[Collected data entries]
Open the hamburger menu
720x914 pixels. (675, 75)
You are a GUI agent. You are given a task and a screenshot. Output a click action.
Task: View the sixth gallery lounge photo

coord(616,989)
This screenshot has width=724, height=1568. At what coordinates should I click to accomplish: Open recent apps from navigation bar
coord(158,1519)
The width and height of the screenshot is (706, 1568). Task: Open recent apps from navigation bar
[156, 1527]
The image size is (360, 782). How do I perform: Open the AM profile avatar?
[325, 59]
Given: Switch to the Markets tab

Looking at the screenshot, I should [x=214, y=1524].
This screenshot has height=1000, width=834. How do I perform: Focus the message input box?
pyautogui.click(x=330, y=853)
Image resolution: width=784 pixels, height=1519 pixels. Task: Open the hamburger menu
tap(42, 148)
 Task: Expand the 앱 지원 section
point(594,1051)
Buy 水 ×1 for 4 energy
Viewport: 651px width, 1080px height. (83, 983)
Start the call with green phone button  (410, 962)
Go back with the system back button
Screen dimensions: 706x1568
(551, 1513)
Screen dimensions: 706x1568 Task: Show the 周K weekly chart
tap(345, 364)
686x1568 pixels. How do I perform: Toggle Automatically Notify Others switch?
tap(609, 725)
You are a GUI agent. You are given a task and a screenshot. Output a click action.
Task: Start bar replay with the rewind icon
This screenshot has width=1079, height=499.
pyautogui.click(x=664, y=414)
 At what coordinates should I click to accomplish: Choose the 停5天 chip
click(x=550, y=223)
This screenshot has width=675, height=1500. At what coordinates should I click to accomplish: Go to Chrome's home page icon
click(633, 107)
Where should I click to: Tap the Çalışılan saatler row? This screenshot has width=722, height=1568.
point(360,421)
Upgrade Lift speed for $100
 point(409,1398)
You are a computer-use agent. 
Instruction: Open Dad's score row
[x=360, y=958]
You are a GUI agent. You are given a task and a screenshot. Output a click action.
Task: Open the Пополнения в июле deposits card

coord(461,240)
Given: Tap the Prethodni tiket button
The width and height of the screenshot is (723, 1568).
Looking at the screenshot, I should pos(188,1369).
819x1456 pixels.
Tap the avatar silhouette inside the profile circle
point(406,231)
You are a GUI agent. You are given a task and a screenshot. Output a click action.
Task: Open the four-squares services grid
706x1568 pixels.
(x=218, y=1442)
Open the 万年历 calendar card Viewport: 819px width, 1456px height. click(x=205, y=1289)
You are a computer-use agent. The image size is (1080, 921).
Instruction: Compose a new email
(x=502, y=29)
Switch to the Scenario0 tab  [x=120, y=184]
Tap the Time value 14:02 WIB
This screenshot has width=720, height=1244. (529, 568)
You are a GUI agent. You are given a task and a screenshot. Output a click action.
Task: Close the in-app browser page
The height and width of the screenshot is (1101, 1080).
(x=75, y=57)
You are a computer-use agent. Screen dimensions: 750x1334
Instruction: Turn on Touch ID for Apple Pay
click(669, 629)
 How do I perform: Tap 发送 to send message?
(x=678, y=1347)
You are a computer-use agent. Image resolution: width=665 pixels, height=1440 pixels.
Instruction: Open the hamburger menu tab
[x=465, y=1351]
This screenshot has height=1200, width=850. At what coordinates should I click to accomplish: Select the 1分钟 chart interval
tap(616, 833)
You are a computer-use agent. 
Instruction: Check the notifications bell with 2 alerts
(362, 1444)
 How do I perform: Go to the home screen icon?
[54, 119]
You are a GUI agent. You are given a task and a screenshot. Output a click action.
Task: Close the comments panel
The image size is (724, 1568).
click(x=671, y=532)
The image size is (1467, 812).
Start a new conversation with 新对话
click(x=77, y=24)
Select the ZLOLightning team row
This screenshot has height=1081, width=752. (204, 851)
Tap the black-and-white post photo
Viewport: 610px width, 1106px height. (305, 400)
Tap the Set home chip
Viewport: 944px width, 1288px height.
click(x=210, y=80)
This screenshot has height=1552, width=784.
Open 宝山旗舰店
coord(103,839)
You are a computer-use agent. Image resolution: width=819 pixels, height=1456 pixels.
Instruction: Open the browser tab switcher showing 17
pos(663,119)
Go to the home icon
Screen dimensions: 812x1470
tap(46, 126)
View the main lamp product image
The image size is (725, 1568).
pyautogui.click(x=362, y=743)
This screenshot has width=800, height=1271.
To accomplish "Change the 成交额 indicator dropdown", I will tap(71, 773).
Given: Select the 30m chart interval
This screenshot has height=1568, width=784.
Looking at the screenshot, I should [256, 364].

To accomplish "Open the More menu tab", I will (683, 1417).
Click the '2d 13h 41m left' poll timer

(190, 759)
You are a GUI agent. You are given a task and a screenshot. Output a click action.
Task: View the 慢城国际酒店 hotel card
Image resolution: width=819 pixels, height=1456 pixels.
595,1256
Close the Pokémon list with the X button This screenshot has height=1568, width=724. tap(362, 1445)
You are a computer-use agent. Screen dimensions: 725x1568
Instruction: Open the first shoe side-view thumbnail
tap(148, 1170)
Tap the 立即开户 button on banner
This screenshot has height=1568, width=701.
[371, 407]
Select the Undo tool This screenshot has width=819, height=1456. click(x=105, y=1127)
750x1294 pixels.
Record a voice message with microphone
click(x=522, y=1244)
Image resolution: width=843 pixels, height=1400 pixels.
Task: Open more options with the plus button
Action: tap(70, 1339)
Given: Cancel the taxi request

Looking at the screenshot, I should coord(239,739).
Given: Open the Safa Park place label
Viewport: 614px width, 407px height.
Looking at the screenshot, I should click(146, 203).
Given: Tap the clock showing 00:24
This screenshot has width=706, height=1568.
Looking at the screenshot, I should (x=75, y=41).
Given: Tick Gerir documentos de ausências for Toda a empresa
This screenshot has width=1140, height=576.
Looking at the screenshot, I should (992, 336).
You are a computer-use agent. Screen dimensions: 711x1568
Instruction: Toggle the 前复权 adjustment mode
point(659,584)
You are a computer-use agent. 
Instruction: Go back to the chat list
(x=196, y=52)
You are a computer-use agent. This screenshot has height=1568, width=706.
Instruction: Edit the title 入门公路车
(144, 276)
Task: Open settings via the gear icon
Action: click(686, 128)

== Task details ==
Recast every line of the rows above as a Markdown table with the columns No and Text. Number the lines in order and leave out the blank ones.

== Solution for this problem ==
| No | Text |
|---|---|
| 1 | Open the hamburger menu |
| 2 | 720x914 pixels. (675, 75) |
| 3 | You are a GUI agent. You are given a task and a screenshot. Output a click action. |
| 4 | Task: View the sixth gallery lounge photo |
| 5 | coord(616,989) |
| 6 | This screenshot has width=724, height=1568. At what coordinates should I click to accomplish: Open recent apps from navigation bar |
| 7 | coord(158,1519) |
| 8 | The width and height of the screenshot is (706, 1568). Task: Open recent apps from navigation bar |
| 9 | [156, 1527] |
| 10 | The image size is (360, 782). How do I perform: Open the AM profile avatar? |
| 11 | [325, 59] |
| 12 | Given: Switch to the Markets tab |
| 13 | Looking at the screenshot, I should [x=214, y=1524]. |
| 14 | This screenshot has height=1000, width=834. How do I perform: Focus the message input box? |
| 15 | pyautogui.click(x=330, y=853) |
| 16 | Image resolution: width=784 pixels, height=1519 pixels. Task: Open the hamburger menu |
| 17 | tap(42, 148) |
| 18 |  Task: Expand the 앱 지원 section |
| 19 | point(594,1051) |
| 20 | Buy 水 ×1 for 4 energy |
| 21 | Viewport: 651px width, 1080px height. (83, 983) |
| 22 | Start the call with green phone button  (410, 962) |
| 23 | Go back with the system back button |
| 24 | Screen dimensions: 706x1568 |
| 25 | (551, 1513) |
| 26 | Screen dimensions: 706x1568 Task: Show the 周K weekly chart |
| 27 | tap(345, 364) |
| 28 | 686x1568 pixels. How do I perform: Toggle Automatically Notify Others switch? |
| 29 | tap(609, 725) |
| 30 | You are a GUI agent. You are given a task and a screenshot. Output a click action. |
| 31 | Task: Start bar replay with the rewind icon |
| 32 | This screenshot has width=1079, height=499. |
| 33 | pyautogui.click(x=664, y=414) |
| 34 |  At what coordinates should I click to accomplish: Choose the 停5天 chip |
| 35 | click(x=550, y=223) |
| 36 | This screenshot has width=675, height=1500. At what coordinates should I click to accomplish: Go to Chrome's home page icon |
| 37 | click(633, 107) |
| 38 | Where should I click to: Tap the Çalışılan saatler row? This screenshot has width=722, height=1568. |
| 39 | point(360,421) |
| 40 | Upgrade Lift speed for $100 |
| 41 |  point(409,1398) |
| 42 | You are a computer-use agent.  |
| 43 | Instruction: Open Dad's score row |
| 44 | [x=360, y=958] |
| 45 | You are a GUI agent. You are given a task and a screenshot. Output a click action. |
| 46 | Task: Open the Пополнения в июле deposits card |
| 47 | coord(461,240) |
| 48 | Given: Tap the Prethodni tiket button |
| 49 | The width and height of the screenshot is (723, 1568). |
| 50 | Looking at the screenshot, I should pos(188,1369). |
| 51 | 819x1456 pixels. |
| 52 | Tap the avatar silhouette inside the profile circle |
| 53 | point(406,231) |
| 54 | You are a GUI agent. You are given a task and a screenshot. Output a click action. |
| 55 | Task: Open the four-squares services grid |
| 56 | 706x1568 pixels. |
| 57 | (x=218, y=1442) |
| 58 | Open the 万年历 calendar card Viewport: 819px width, 1456px height. click(x=205, y=1289) |
| 59 | You are a computer-use agent. The image size is (1080, 921). |
| 60 | Instruction: Compose a new email |
| 61 | (x=502, y=29) |
| 62 | Switch to the Scenario0 tab  [x=120, y=184] |
| 63 | Tap the Time value 14:02 WIB |
| 64 | This screenshot has width=720, height=1244. (529, 568) |
| 65 | You are a GUI agent. You are given a task and a screenshot. Output a click action. |
| 66 | Task: Close the in-app browser page |
| 67 | The height and width of the screenshot is (1101, 1080). |
| 68 | (x=75, y=57) |
| 69 | You are a computer-use agent. Screen dimensions: 750x1334 |
| 70 | Instruction: Turn on Touch ID for Apple Pay |
| 71 | click(669, 629) |
| 72 |  How do I perform: Tap 发送 to send message? |
| 73 | (x=678, y=1347) |
| 74 | You are a computer-use agent. Image resolution: width=665 pixels, height=1440 pixels. |
| 75 | Instruction: Open the hamburger menu tab |
| 76 | [x=465, y=1351] |
| 77 | This screenshot has height=1200, width=850. At what coordinates should I click to accomplish: Select the 1分钟 chart interval |
| 78 | tap(616, 833) |
| 79 | You are a computer-use agent.  |
| 80 | Instruction: Check the notifications bell with 2 alerts |
| 81 | (362, 1444) |
| 82 |  How do I perform: Go to the home screen icon? |
| 83 | [54, 119] |
| 84 | You are a GUI agent. You are given a task and a screenshot. Output a click action. |
| 85 | Task: Close the comments panel |
| 86 | The image size is (724, 1568). |
| 87 | click(x=671, y=532) |
| 88 | The image size is (1467, 812). |
| 89 | Start a new conversation with 新对话 |
| 90 | click(x=77, y=24) |
| 91 | Select the ZLOLightning team row |
| 92 | This screenshot has height=1081, width=752. (204, 851) |
| 93 | Tap the black-and-white post photo |
| 94 | Viewport: 610px width, 1106px height. (305, 400) |
| 95 | Tap the Set home chip |
| 96 | Viewport: 944px width, 1288px height. |
| 97 | click(x=210, y=80) |
| 98 | This screenshot has height=1552, width=784. |
| 99 | Open 宝山旗舰店 |
| 100 | coord(103,839) |
| 101 | You are a computer-use agent. Image resolution: width=819 pixels, height=1456 pixels. |
| 102 | Instruction: Open the browser tab switcher showing 17 |
| 103 | pos(663,119) |
| 104 | Go to the home icon |
| 105 | Screen dimensions: 812x1470 |
| 106 | tap(46, 126) |
| 107 | View the main lamp product image |
| 108 | The image size is (725, 1568). |
| 109 | pyautogui.click(x=362, y=743) |
| 110 | This screenshot has width=800, height=1271. |
| 111 | To accomplish "Change the 成交额 indicator dropdown", I will tap(71, 773). |
| 112 | Given: Select the 30m chart interval |
| 113 | This screenshot has height=1568, width=784. |
| 114 | Looking at the screenshot, I should [256, 364]. |
| 115 | To accomplish "Open the More menu tab", I will (683, 1417). |
| 116 | Click the '2d 13h 41m left' poll timer |
| 117 | (190, 759) |
| 118 | You are a GUI agent. You are given a task and a screenshot. Output a click action. |
| 119 | Task: View the 慢城国际酒店 hotel card |
| 120 | Image resolution: width=819 pixels, height=1456 pixels. |
| 121 | 595,1256 |
| 122 | Close the Pokémon list with the X button This screenshot has height=1568, width=724. tap(362, 1445) |
| 123 | You are a computer-use agent. Screen dimensions: 725x1568 |
| 124 | Instruction: Open the first shoe side-view thumbnail |
| 125 | tap(148, 1170) |
| 126 | Tap the 立即开户 button on banner |
| 127 | This screenshot has height=1568, width=701. |
| 128 | [371, 407] |
| 129 | Select the Undo tool This screenshot has width=819, height=1456. click(x=105, y=1127) |
| 130 | 750x1294 pixels. |
| 131 | Record a voice message with microphone |
| 132 | click(x=522, y=1244) |
| 133 | Image resolution: width=843 pixels, height=1400 pixels. |
| 134 | Task: Open more options with the plus button |
| 135 | Action: tap(70, 1339) |
| 136 | Given: Cancel the taxi request |
| 137 | Looking at the screenshot, I should coord(239,739). |
| 138 | Given: Open the Safa Park place label |
| 139 | Viewport: 614px width, 407px height. |
| 140 | Looking at the screenshot, I should click(146, 203). |
| 141 | Given: Tap the clock showing 00:24 |
| 142 | This screenshot has width=706, height=1568. |
| 143 | Looking at the screenshot, I should (x=75, y=41). |
| 144 | Given: Tick Gerir documentos de ausências for Toda a empresa |
| 145 | This screenshot has width=1140, height=576. |
| 146 | Looking at the screenshot, I should (992, 336). |
| 147 | You are a computer-use agent. Screen dimensions: 711x1568 |
| 148 | Instruction: Toggle the 前复权 adjustment mode |
| 149 | point(659,584) |
| 150 | You are a computer-use agent.  |
| 151 | Instruction: Go back to the chat list |
| 152 | (x=196, y=52) |
| 153 | You are a computer-use agent. This screenshot has height=1568, width=706. |
| 154 | Instruction: Edit the title 入门公路车 |
| 155 | (144, 276) |
| 156 | Task: Open settings via the gear icon |
| 157 | Action: click(686, 128) |